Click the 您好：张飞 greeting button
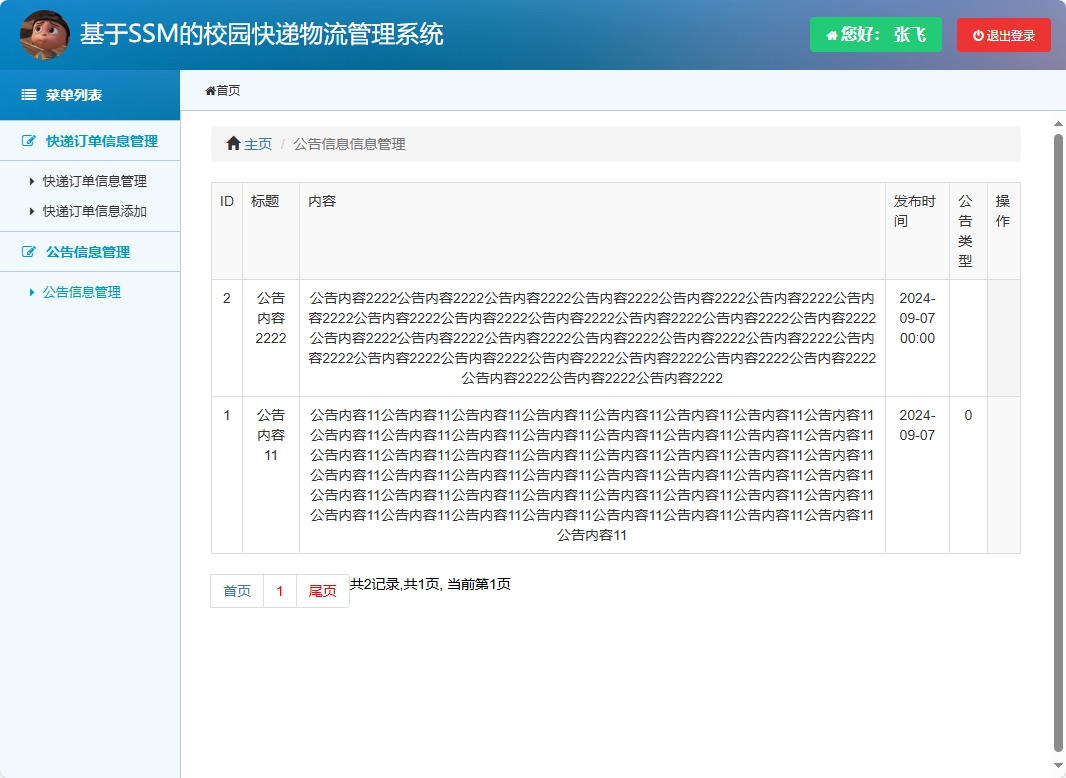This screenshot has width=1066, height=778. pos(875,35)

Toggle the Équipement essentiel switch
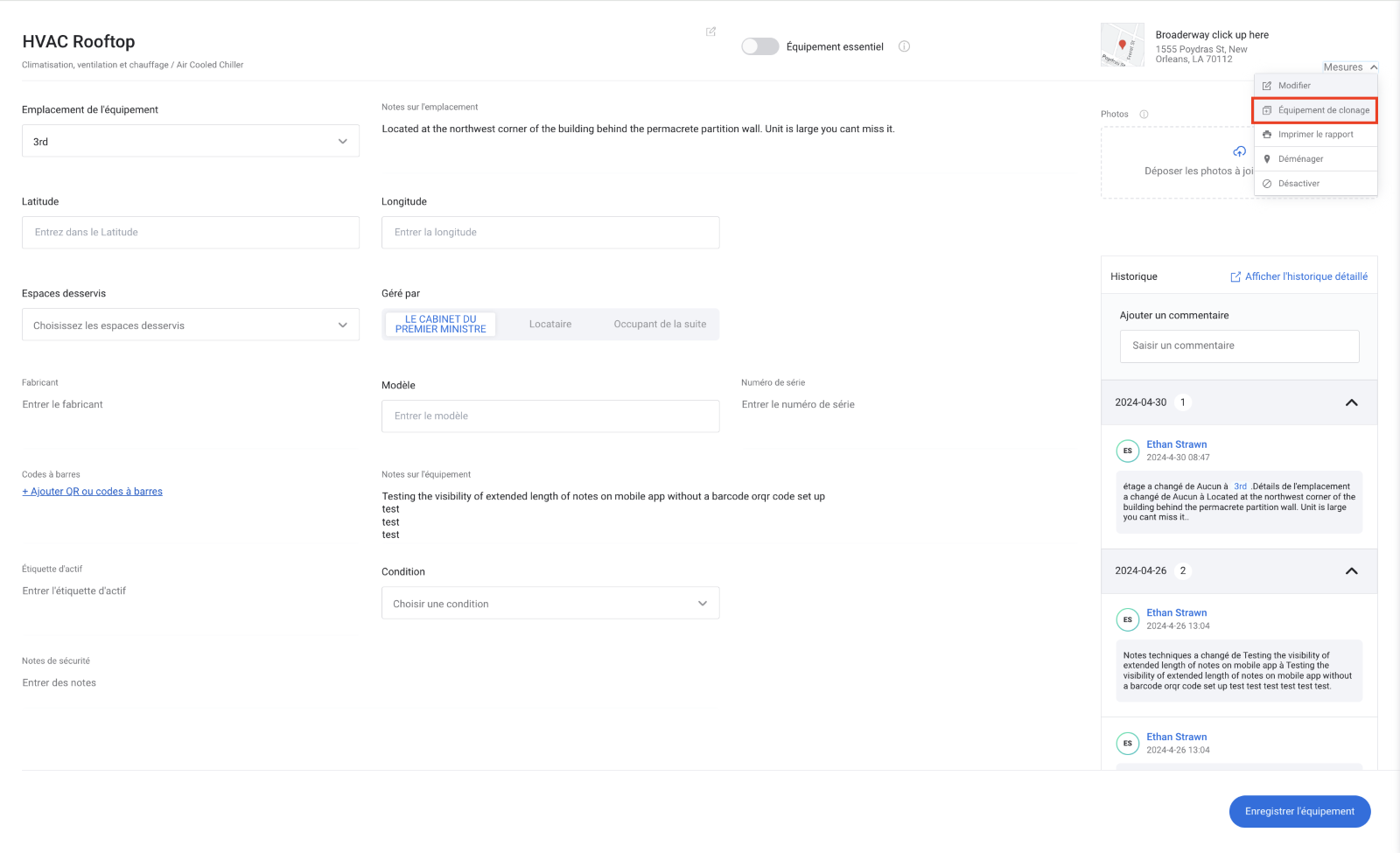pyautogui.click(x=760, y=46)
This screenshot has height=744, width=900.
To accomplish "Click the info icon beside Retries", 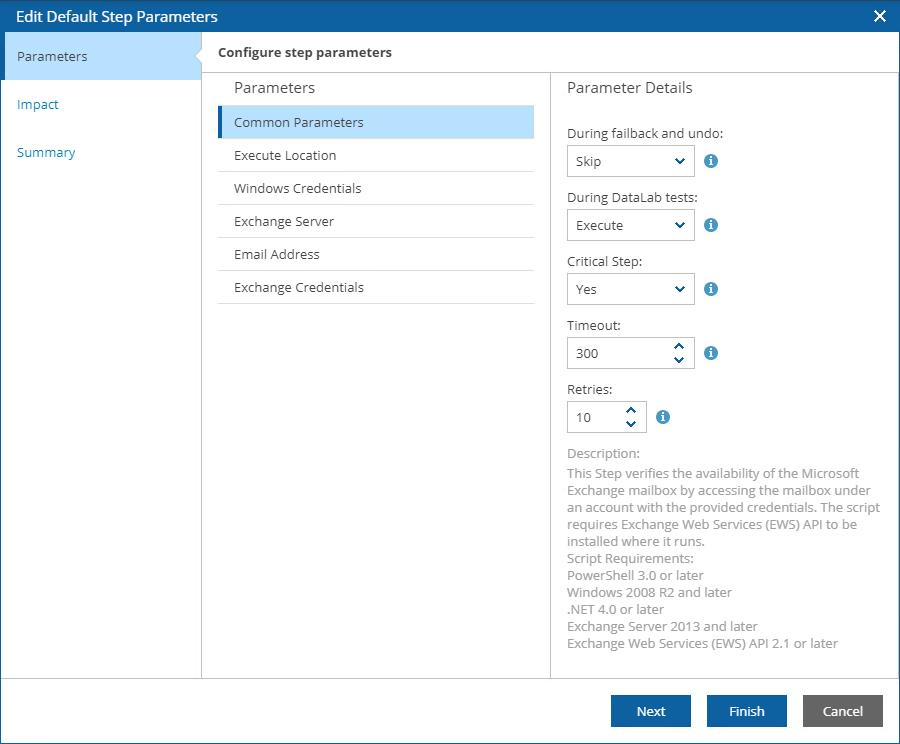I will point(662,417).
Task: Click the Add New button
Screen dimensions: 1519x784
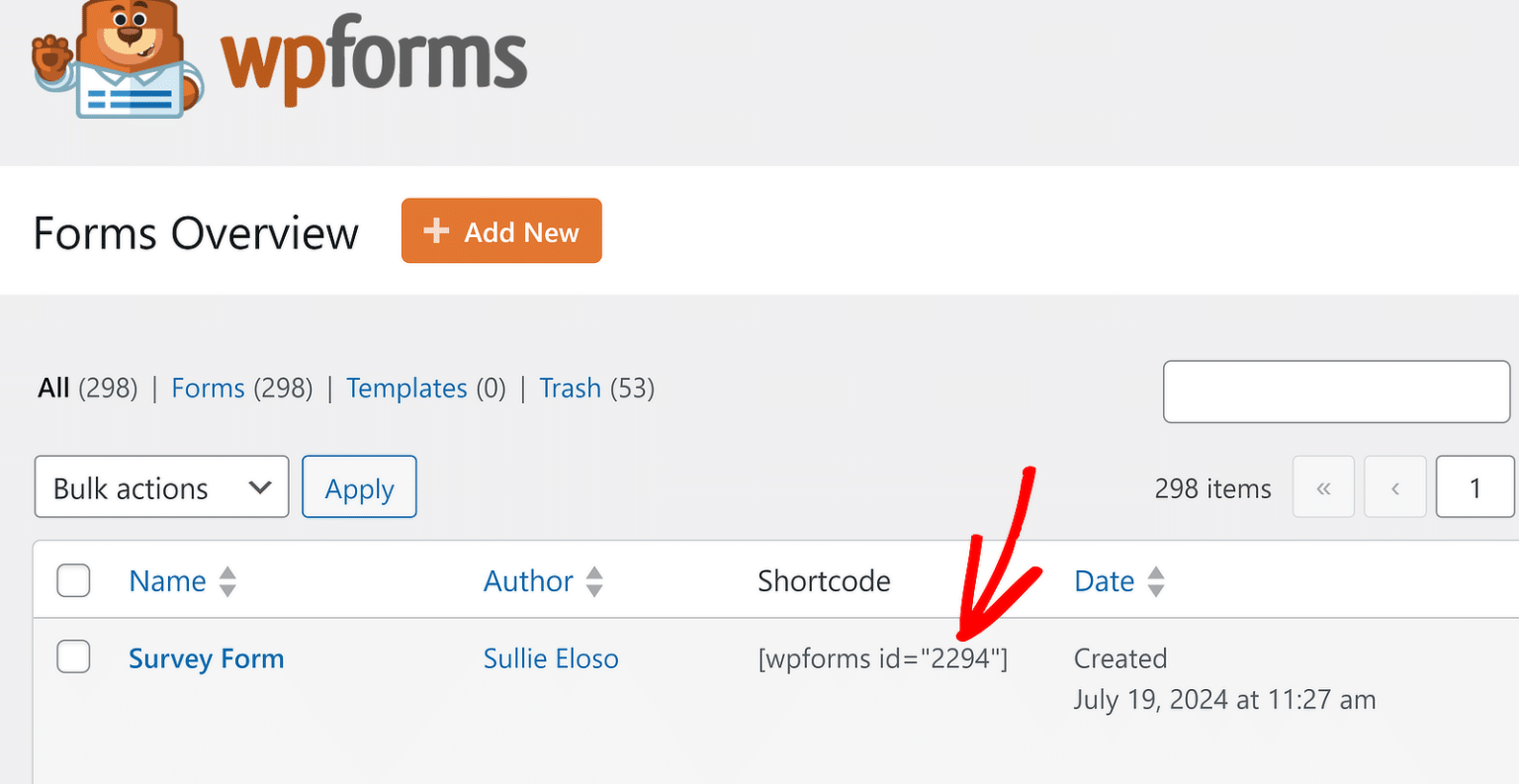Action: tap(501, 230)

● ● ● ● ●

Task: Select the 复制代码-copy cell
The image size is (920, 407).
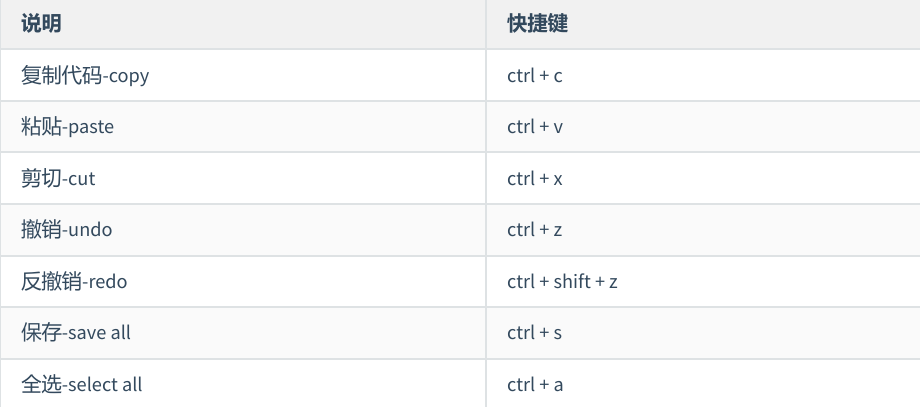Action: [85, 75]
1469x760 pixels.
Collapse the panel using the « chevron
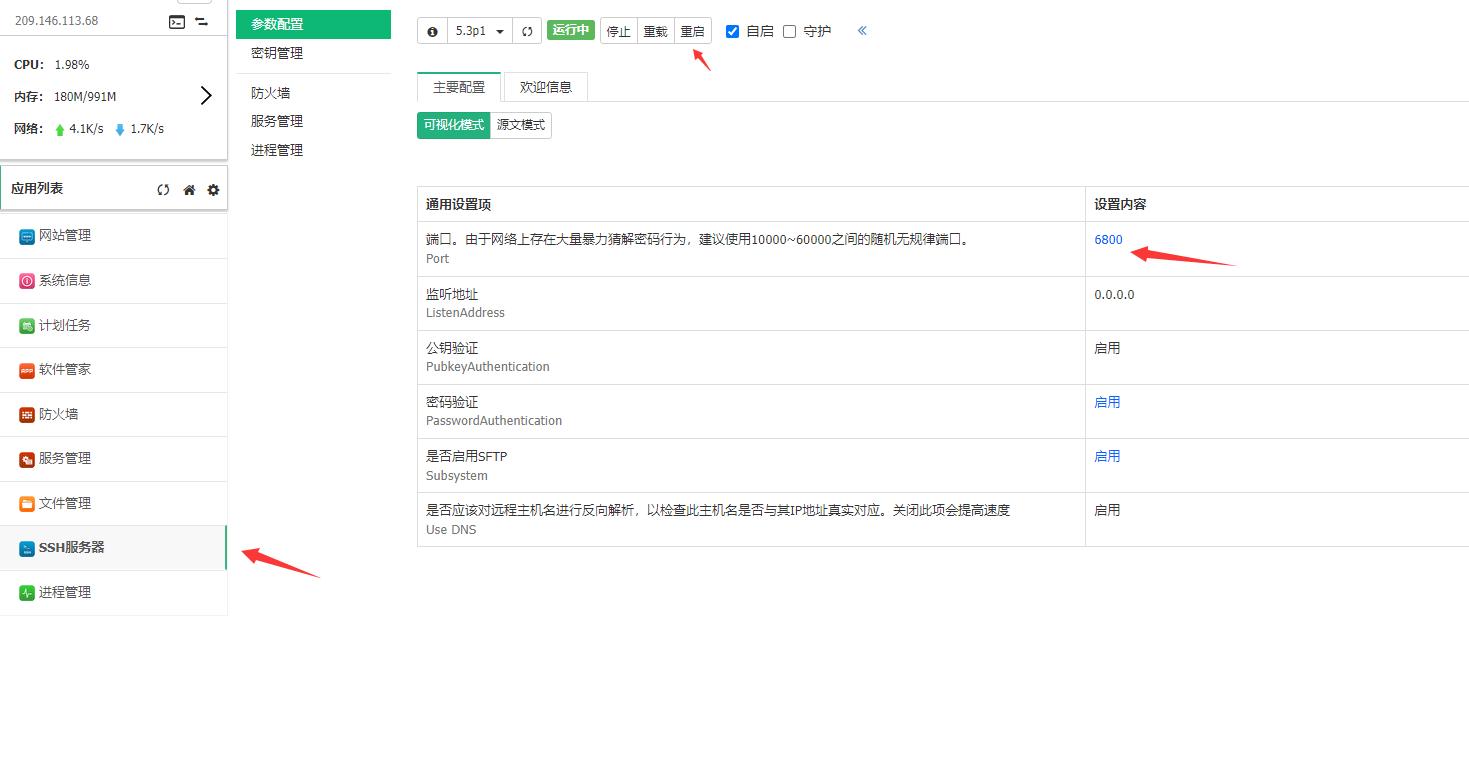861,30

● ● ● ● ●

Across the records above, return every line that contains the word "Task".

Task: Click the Add New button
Task: Select the 复制代码-copy cell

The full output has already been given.